Cave nel Parco, dossier inviati alla Ue e all’Unesco

Le associazioni ambientaliste rinnovano le accuse contro l’attività estrattiva e per la difesa dei bacini idrici

MASSA CARRARA. «Tra qualche settimana misureremo la civiltà del consiglio regionale in una Regione che si professa di sinistra». A parlare è Franca Leverotti, consigliera nazionale di Italia Nostra, durante la conferenza stampa tenuta ieri mattina da alcune associazioni ambientaliste apuane – tra cui la stessa Italia Nostra, il Cai, La Pietra Vivente e altri - sotto l'atrio del Comune per parlare proprio di cave e Parco Alpi Apuane.

Il momento, d'altronde, è cruciale, con il piano paesaggistico regionale al giro di boa, e gli ambientalisti alzano il tono.
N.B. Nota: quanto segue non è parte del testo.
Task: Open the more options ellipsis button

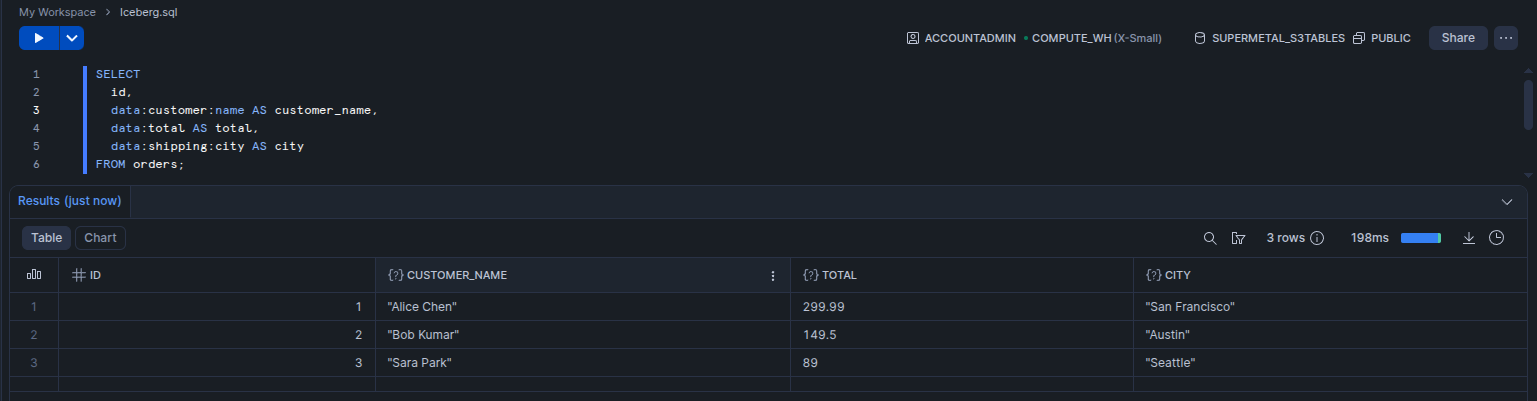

Due i dossier di denuncia presentati ieri: uno, della stessa Leverotti, volato a Bruxelles, verso la Commissione ambiente dell'Ue, l'altro, sottoscritto dalle varie associazioni ambientaliste locali con mittente l'Unesco. Il dossier della consigliera Italia Nostra denuncia la violazioni di legge comunitarie da parte della Regione. In particolare la Leverotti sostiene che i bacini marmiferi occupino siti considerati protetti da una normativa europea, la Rete Natura 2000, in particolare 18 Sic - sito di interesse comunitario - e una vasta Zps, ossia una zona di protezione speciale per gli uccelli.

Questo perché al momento delle concessioni la cartografia utilizzata era sbagliata e non rispecchiava i reali bacini di cava. Tra le località protette in cui esistono cave c'è l'Orto di Donna e Solco di Equi, località di particolare pregio ambientale per la presenza di un circo glaciale e del Pizzo d'Uccello, l'unica parete verticale della Toscana: qui ci sono quattro “piccole” cave.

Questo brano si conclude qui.